1.分別設立兩個反應,用適當的限制性內切核酸酶消化1~10μg質粒DNA和外源DNA片段,使它們能產生平末端。
2.苯酚:氯仿抽提與乙醇沉淀法純化出已被消化的載體和外源DNA片段。
3.分別用TE(pH 8.0)重新溶解純化出的兩種DNA沉淀,使終濃度為100 ng/ml。 假設1 bp相當于660 Da,計算DNA的終濃度(pmol/ml)。
4.將載體DNA去磷酸化。
5.按下表將適量的DNA轉移至無菌的0.5 ml離心管:
| 管號 | DNA |
| A和E | 載體1 [60fmol (~100ng)] |
| B | 外源插入片段2[60fmol (~10ng)] |
| C和F | 載體1(60fmol)和外源插入片段3(60fmol) |
| D | 線狀載體(5’-磷酸化)(60fmol) |
| G | 環狀載體[60fmol (~10ng)] |
1 載體DNA已進行去磷酸化
2 外源目的DNA可以連接接頭。
3 連接反應中,質粒載體和插入的DNA片段摩爾比一般為1:1。DNA的總濃度應約為10ng/μl。
a. A、B和C管中加入:
10×連接緩沖液 1.0μl
T4噬菌體連接酶 0.5 Weiss單位
5 mmol/L ATP 1.0μl
H2O 補至8.5μl
30%PEG 8000 1~1.5μl
b. D、E和F管中加入:
10×連接緩沖液 1.0μl
5 mmol/L ATP 1.0μl
H2O 補至8.5μl
30%PEG 8000 1~1.5μl
不加DNA酶
6.連接反應體系置于16℃水浴溫育過夜或20℃水浴溫育4 h。
7.用每份稀釋的連接產物轉化感受態大腸桿菌。轉化時,應包括用標準方法制備的已知量的超螺旋質粒DNA作為對照,以檢查轉化效率。

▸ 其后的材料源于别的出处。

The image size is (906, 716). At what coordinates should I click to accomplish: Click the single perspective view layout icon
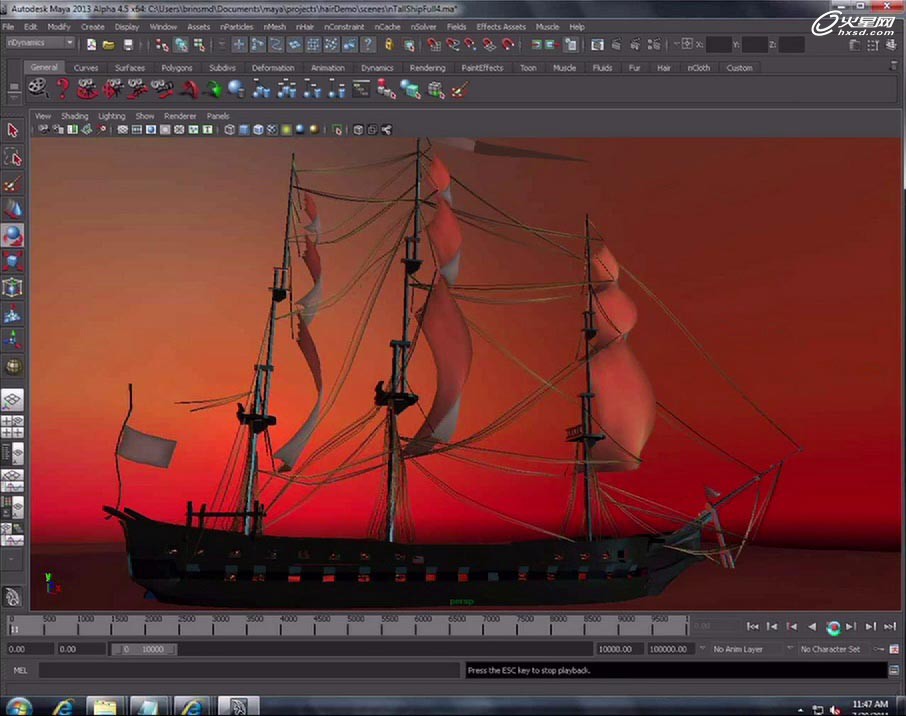point(13,401)
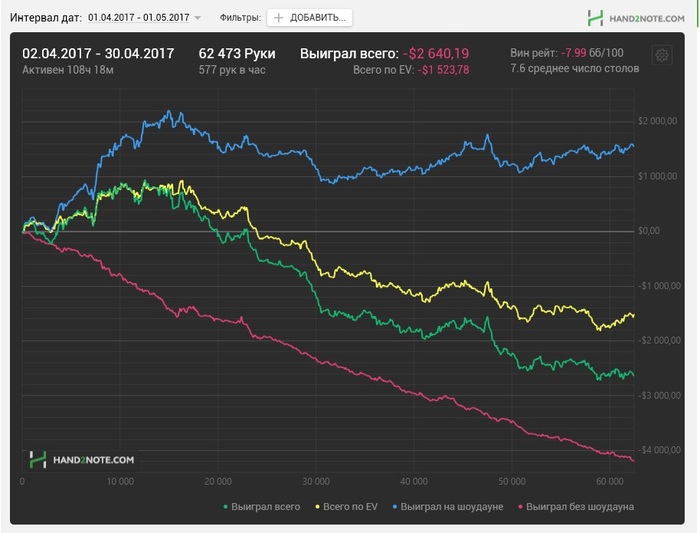Expand the date interval dropdown arrow
Image resolution: width=700 pixels, height=533 pixels.
(197, 18)
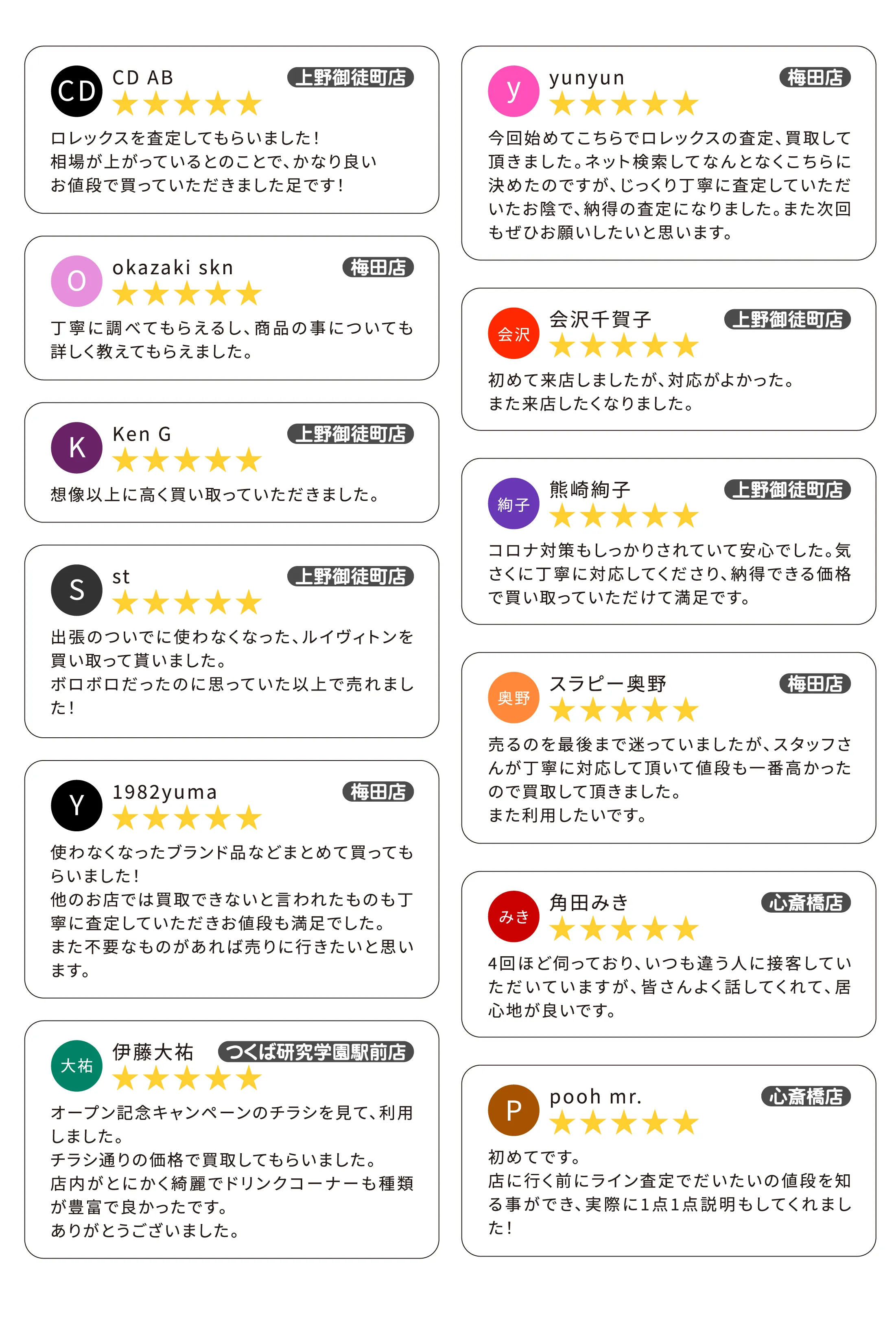The width and height of the screenshot is (896, 1331).
Task: Click the 心斎橋店 tag on 角田みき's review
Action: 805,903
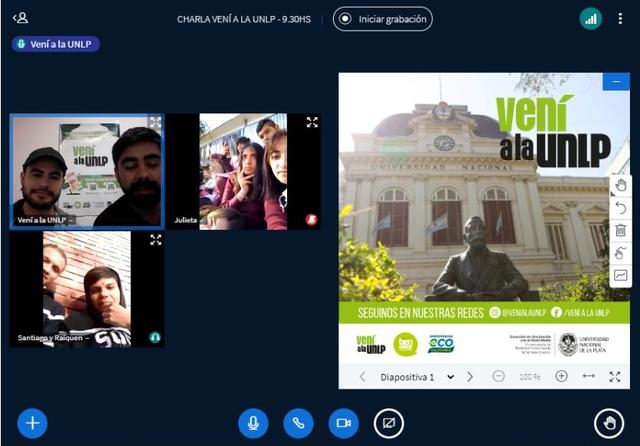Open the three-dot options menu

620,19
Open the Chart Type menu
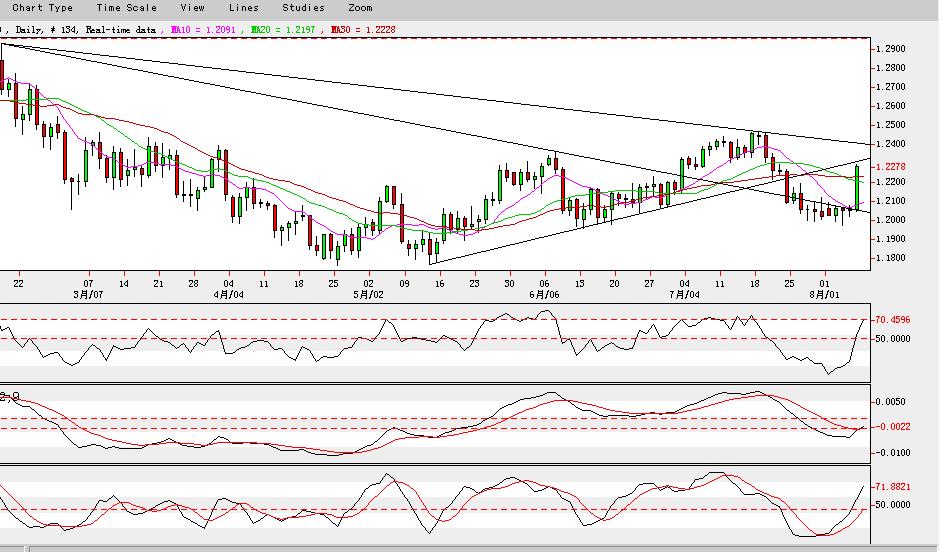940x552 pixels. (43, 8)
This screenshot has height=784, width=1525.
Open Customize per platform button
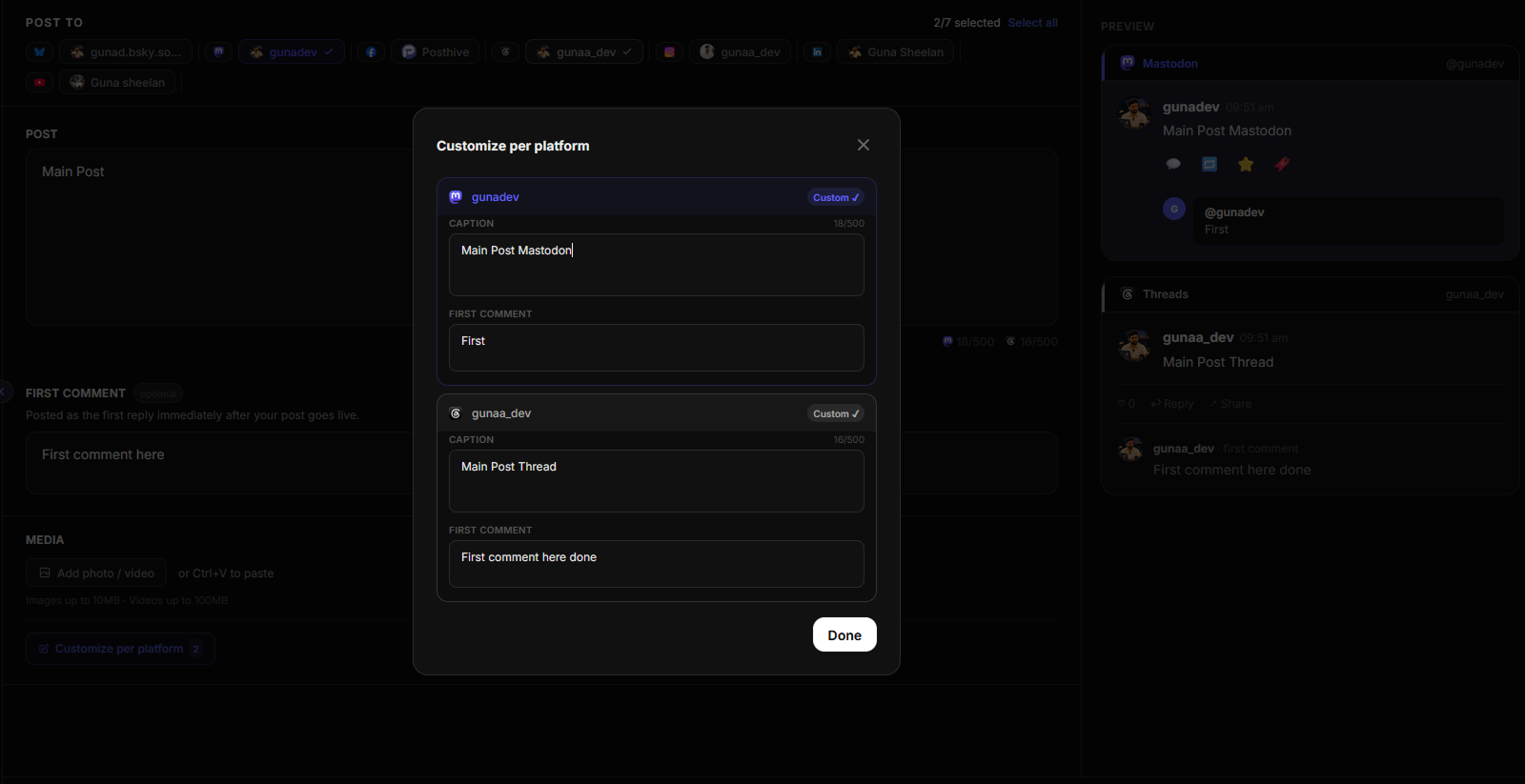120,649
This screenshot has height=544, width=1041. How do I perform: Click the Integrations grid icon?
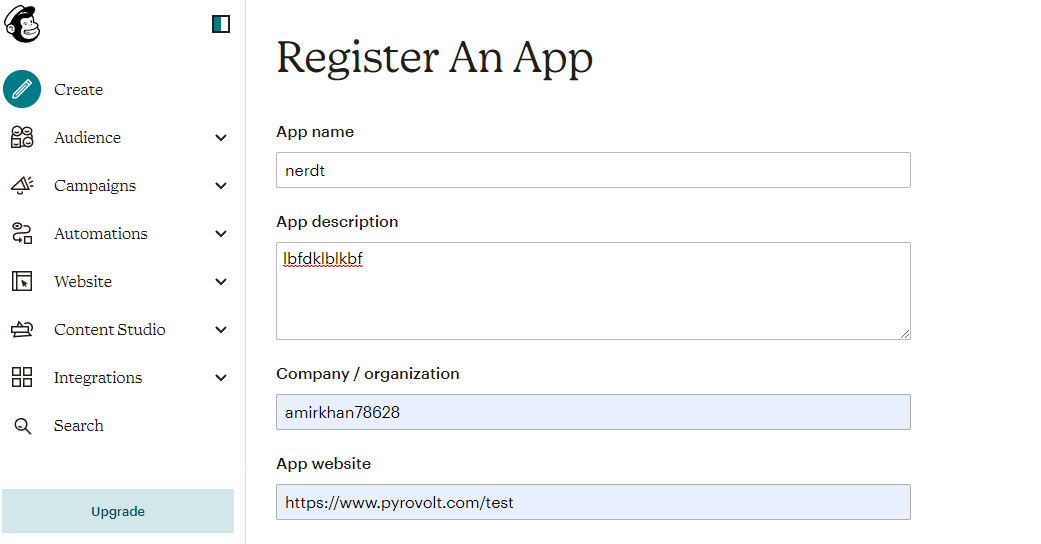click(x=22, y=378)
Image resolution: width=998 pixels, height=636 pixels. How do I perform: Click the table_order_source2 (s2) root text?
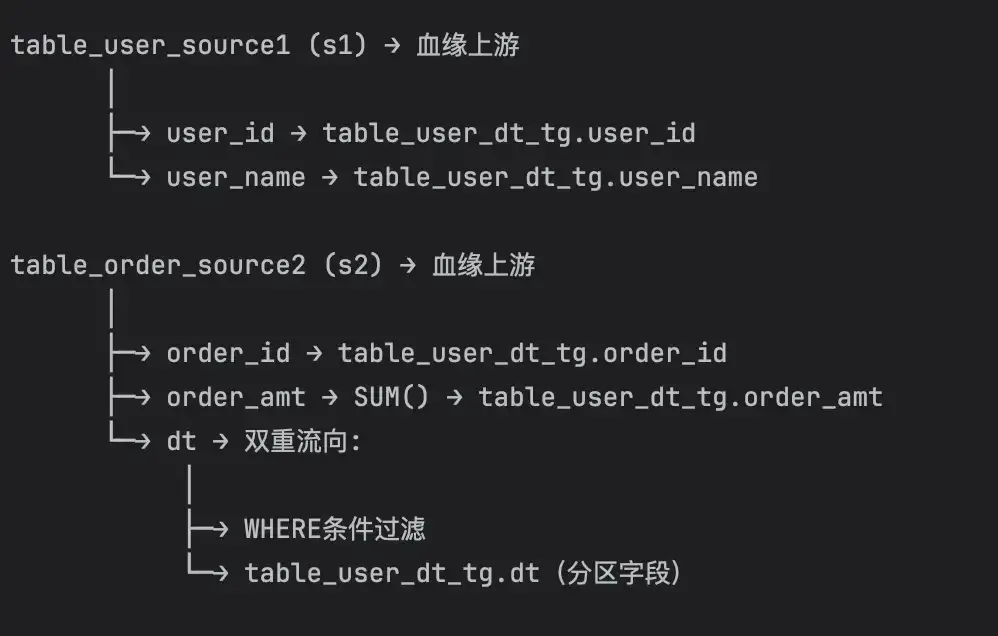[x=197, y=265]
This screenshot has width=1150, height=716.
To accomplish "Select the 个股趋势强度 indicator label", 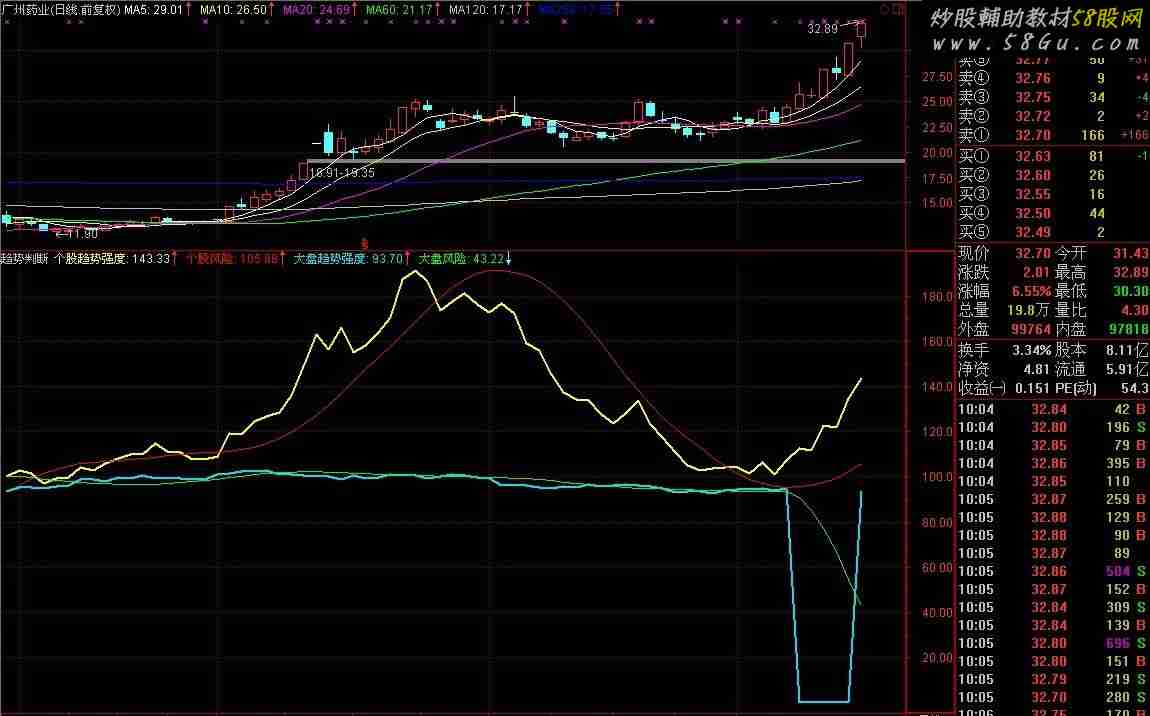I will (x=98, y=258).
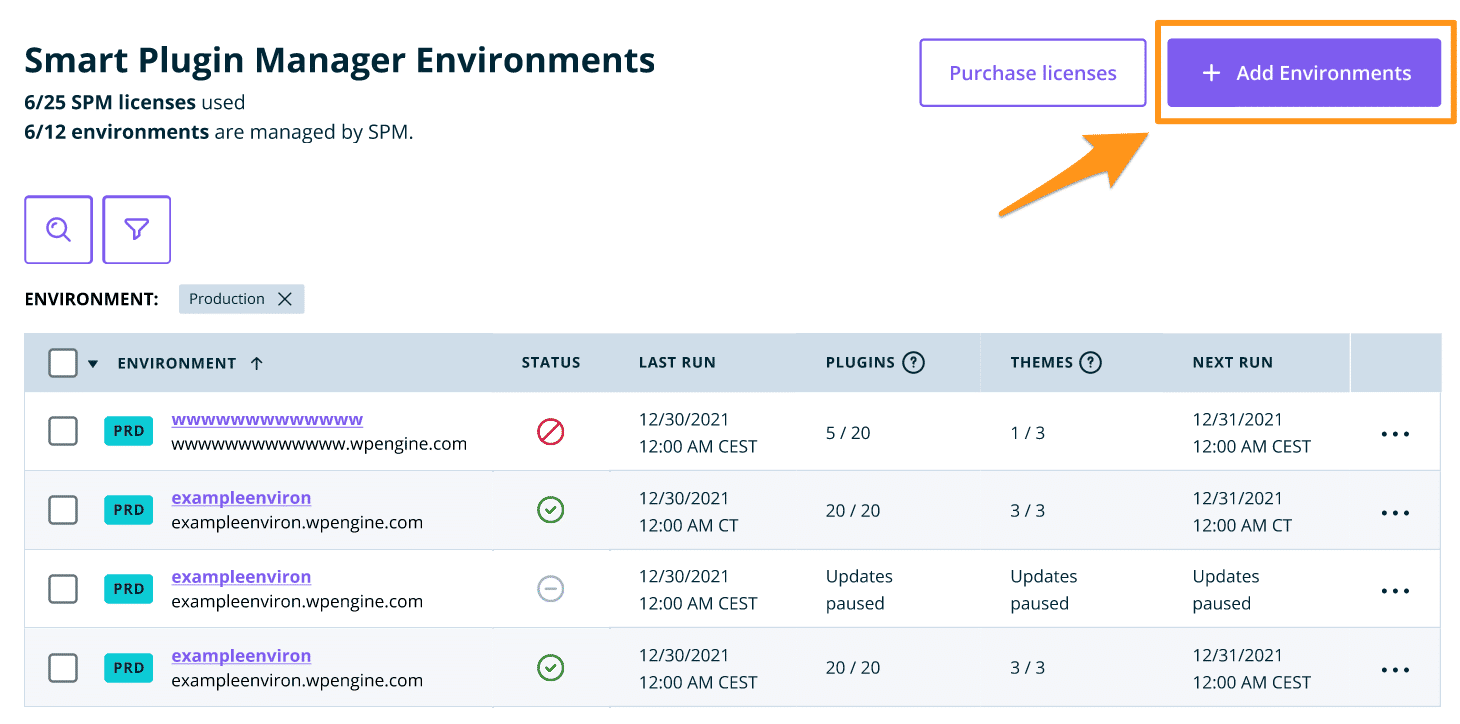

| 管號 | DNA | 連接酶(有/無) | 預期轉化克隆數 |
| A | 載體1 | + | ~03 |
| B | 插入片段 | + | 0 |
| C | 載體1和插入片段 | + | 比F管高5倍 |
| D | 載體1 | - | ~0 |
| E | 載體2 | - | 比D管高50倍 |
| F | 載體和插入片段 | - | 比D管高50倍 |
| G | 環狀質粒 | - | 2×105 |
1 去磷酸化
2 未去磷酸化
3 如果出現來自去磷酸化的載體DNA自身連接產物的轉化子,是由于用堿性磷酸酶處理時未能除盡5’端的磷酸基。